Mogul aims to automate property management

December 20, 2019

A Dayton startup is working to make the rental experience smoother for both tenants and landlords.

Kane Pickrel, a Dayton-based engineer, and Ketul Patel, a pharmacist & property owner, met at a Startup Weekend in Cleveland. Ketul wanted a better way to manage out-of-state properties, and Kane wanted to do more work in the realm of machine learning.

Mogul was born.

“We’re taking a completely different approach to traditional property management,” Kane said. “Our goal his to leverage new technology and AI and machine learning to automate basic pain points that day-to-day landlords and tenants run into.”

These pain points could include an appliance going out, or a tenant asking for info that is buried in a lease.

The app would include a chat bot who could pull answers quickly from a lease, and over time, learn what questions tenants were asking most often so a property manager could plug in the needed answers ahead of time so a tenant could receive an immediate reply.

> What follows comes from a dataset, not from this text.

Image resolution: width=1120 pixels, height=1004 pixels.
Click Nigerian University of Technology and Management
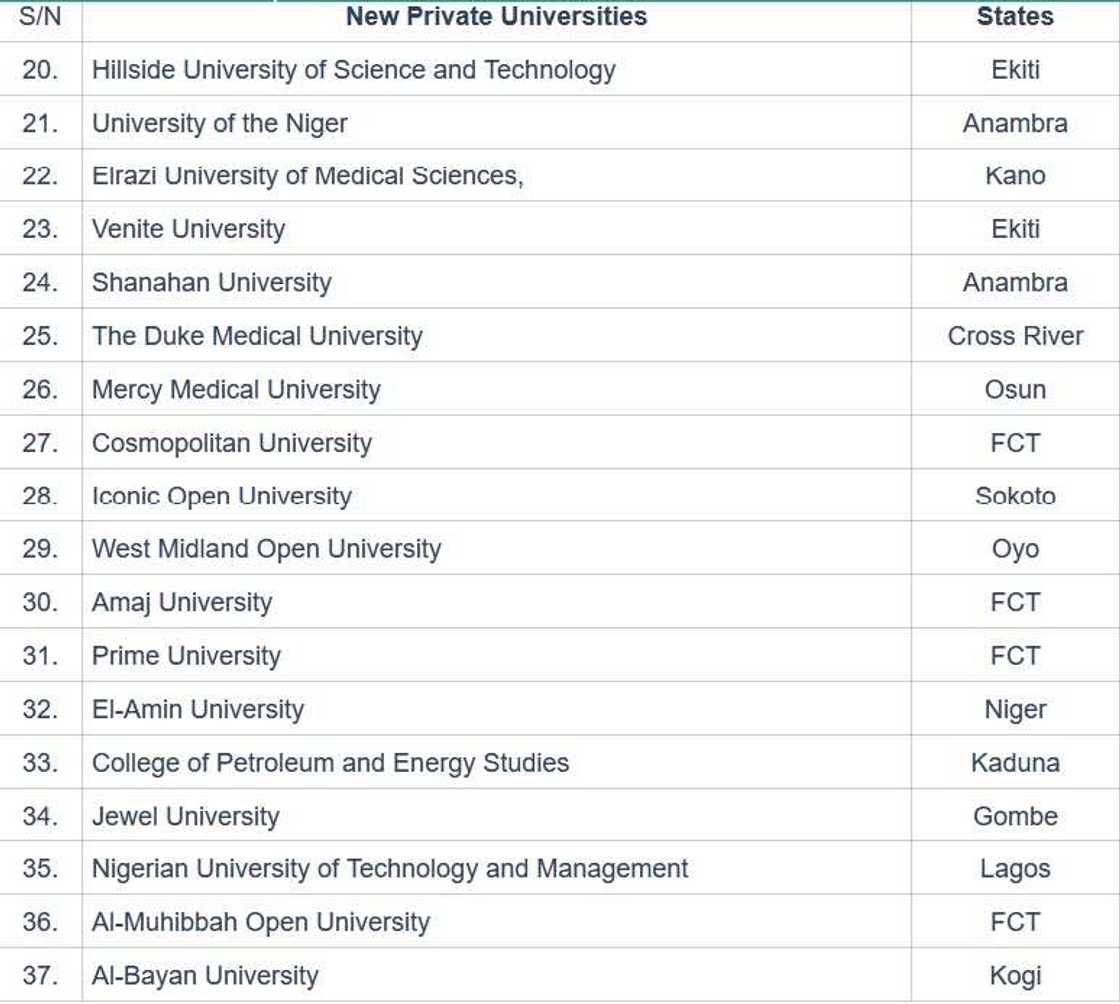[390, 869]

Future goals for the app include a way to monitor appliances, so they could be upgraded before they go out and cause unplanned frustration.

Kane & Ketul point to national trends — home ownership goals are shifting, & more than half of the Millennials that make up the largest segment of the rental market prefer interactions that are portal-based interactions and utilize social networks.

Currently, more than 250K property owners across the world use property management software, and the market for property management software is expected to hit $12.8B by 2025, Kane when the cofounders pitched at our September 2019 Early Risers.

Very long-term, Kane sees the potential to tackle systemic housing issues through an automated property management app.

“I have a passion for social issues,” he said. “A good vision for this company would be tackling local housing problems. There are a lot of key issues we could explore through an app like this.”